Located just next to the famed sumo wrestling stadium in Sumida, one of Tokyo’s 23 wards, the museum chronicles the history of the Edo period, established by the shogun (General or Commander) Ieyasu Tokugawa in the 17th century and lasting till 1868, when the Meiji Restoration brought the emperor back into power and ended feudalism in Japan.
The museum captures – in the form of articles, artefacts, illustrations and re-eneactments – what life was like during those 250 years, as Edo became the new centre of Japan. Before this period, Kyoto had been the capital of the country.
There was a separate floor of the permanent exhibition – which explained bushido or the life of the samurai warriors, Japan’s eventual easing of its isolationist policy at the end of the Edo era and the start of its exposure to westernisation, but I didn’t have enough time to finish the entire exhibit.
I won’t bore you with too many historical details, though so many things here were interesting to look at. I was struck particularly by the Japanese wood block printing style known as ukiyo-e, where various woodblocks used to imprint different colours of a single image were then pressed on paper.
The museum also served as a fascinating means of understanding longstanding cultural facets of the Japanese that continue to prevail today.
Chief among them was a strong sense of communalism and an unbending adherence to public order. Under the Tokugawa shugunate, hierarchy penetrated almost all layers of an individual’s life – his social standing, his employment, the location of his house, options for entertainment, and in the case of the 300-odd daimyo or feudal lords, even who to marry. Common toilets and baths were, well, common (no wonder no one bats an eyelid at the public bath here in my sharehouse).
Social norms were also tightly regulated – the Edo period was a time of heightened isolation from the rest of the world and it’s interesting that in spite of this, the Tokugawa era was also when the arts, popular culture and a class of intellectuals thrived – the performance art of kabuki and ukiyo-e printing developed greatly during this period.

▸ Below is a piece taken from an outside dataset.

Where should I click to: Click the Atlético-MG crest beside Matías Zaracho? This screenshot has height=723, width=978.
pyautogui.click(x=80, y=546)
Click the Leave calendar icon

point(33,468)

I did a bit of reading up after the visit to the museum and it seems the era’s isolationist policies mentioned earlier – which included the banning of all foreign books and limited contact with the outside world save with the Chinese, Koreans and the Dutch from the late 1600s – fuelled an even stronger sense of nationalism. If anything, the Edo period has given me a beginner’s understanding into the complex and perhaps even hardened perceptions that many Japanese have had towards foreigners in previous years. Has all of this changed today? My understanding of the country’s nuances and complexities are too shallow for me to even attempt to make an informed conclusion, right now at least.
History is nothing new, but it always helps to frame perspectives. Tokyo today holds similarly to a lot of the values that were deeply ingrained during the Edo period – but so much has also changed – individualism has crept in and the country is struggling to arrest its economic slump using Abenomics.
The easing of immigration policies, among other solutions, has been regarded as an important tool to encourage long-term growth, though how and to what extent this will actually be executed has long been a matter of debate. But that’s a whole other story for another day.
The Edo Tokyo museum, for a first-time visitor to Japan like me, provides a great backgrounder and a starting point from which to understand and analyse the history, culture and politics of this fascinating nation.
I’ll be back to finish that second floor, for sure.